The Bank of Israel referenced data from Civil Strength During the COVID-19 Pandemic, a survey conducted by the Central Bureau of Statistics in November 2020. Key findings on Arab society include:
54% of Arabs reported that their financial situation became worse during the pandemic compared to 42% of Jews.
17% of Arabs reported that their financial situation became significantly worse during the pandemic, nearly three times that of Jews.
26% of Arabs reported they had to decrease their food consumption compared to 14% of Jews.
Families with children and households with adults who did not receive formal education had the most acute food insecurity.
Both households that faced unemployment and household that experienced cuts to wages and work hours experienced financial and food insecurity.
Additionally, the shutdown of physical schools and academic institutions harmed Arab young adults’ well-being and education:
Only 30% of Arab families had adequate internet infrastructure for remote learning compared to 75% of Jewish (non-Haredi) families.
41% of Arab parents reported that their children did not regularly participate in remote learning, and 15% reported that there were not remote learning options.
An estimated 85% of Arab children did not go back to school once in-person schooling reopened in Israel because Arab schools did not have the physical capacity or infrastructure to meet Ministry of Health guidelines.
Regarding higher education, 35% of Arab students reported that the internet infrastructure in their hometown did not allow them to sustain a regular academic routine compared to 12% of Jewish students. 31% of Arab students had a personal computer 83% of Jewish students.
The report identified numerous reasons why Arab households were more vulnerable to economic crises during the COVID-19 pandemic than Jewish households, most anchored in long-standing gaps.
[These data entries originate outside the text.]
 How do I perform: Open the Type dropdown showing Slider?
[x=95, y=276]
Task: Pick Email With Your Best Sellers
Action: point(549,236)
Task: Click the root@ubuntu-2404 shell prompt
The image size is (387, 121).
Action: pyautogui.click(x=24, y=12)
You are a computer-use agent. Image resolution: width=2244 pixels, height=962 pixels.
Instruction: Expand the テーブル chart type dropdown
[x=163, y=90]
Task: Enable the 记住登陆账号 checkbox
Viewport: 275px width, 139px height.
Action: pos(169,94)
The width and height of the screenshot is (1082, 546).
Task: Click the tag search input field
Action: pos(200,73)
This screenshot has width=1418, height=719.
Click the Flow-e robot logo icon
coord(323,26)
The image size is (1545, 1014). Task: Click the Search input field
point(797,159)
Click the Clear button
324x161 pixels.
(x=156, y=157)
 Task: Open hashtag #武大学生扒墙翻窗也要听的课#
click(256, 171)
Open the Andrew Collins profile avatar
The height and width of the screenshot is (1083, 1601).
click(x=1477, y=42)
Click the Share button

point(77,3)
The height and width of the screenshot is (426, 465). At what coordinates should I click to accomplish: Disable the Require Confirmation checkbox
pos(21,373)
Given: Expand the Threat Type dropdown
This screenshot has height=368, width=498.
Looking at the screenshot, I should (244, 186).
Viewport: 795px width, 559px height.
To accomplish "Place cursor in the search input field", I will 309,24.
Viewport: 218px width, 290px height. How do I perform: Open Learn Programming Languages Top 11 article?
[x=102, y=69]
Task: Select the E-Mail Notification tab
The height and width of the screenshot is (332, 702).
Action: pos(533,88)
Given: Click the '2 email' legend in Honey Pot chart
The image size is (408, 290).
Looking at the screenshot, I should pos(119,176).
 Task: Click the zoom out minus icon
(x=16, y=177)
First, Arab society has higher unemployment than Jewish society; those with jobs on average have lower wages than Jewish citizens. Because Arab citizens often hold low-wage jobs and 71% of households only have a single breadwinner, many families did not have savings available for a rainy day. According to a 2018 survey from the Central Bureau of Statistics, 40% of Arab households reported that they are in debt, compared to only 10% of Jewish households. Only 11% of Arab households reported that they can save some of their income compared to 38% of Jewish families.
Additionally, many Arab citizens hold seasonal or temporary jobs: in 2016, 56% of Arab workers reported being employed without a contract or through a temporary staffing agency compared to 26% of Jewish workers. These jobs are unpredictable and vulnerable to a volatile market, limiting the ability of workers to develop a stable income stream or engage in long-term financial planning. Many temporary or seasonal jobs were among the first lost during the COVID-19 crisis.
On top of these vulnerabilities, Arab households have less access to loans and credit: 12% of Arab households do not have a bank account and 6% of Arab bank accounts are frozen. These families also faced trouble receiving governmental financial aid which is normally wired directly to bank accounts. Lack of access to financial instruments is widely considered a major contributor to the rise in violent crime in Arab society over this period.
Due to the high number of COVID-19 cases and deaths within Arab communities, and the strong impact that the crisis had on the economy in Arab communities and individual households’ wellbeing, Arab society is likely to experience a slow and challenging recovery from COVID-19.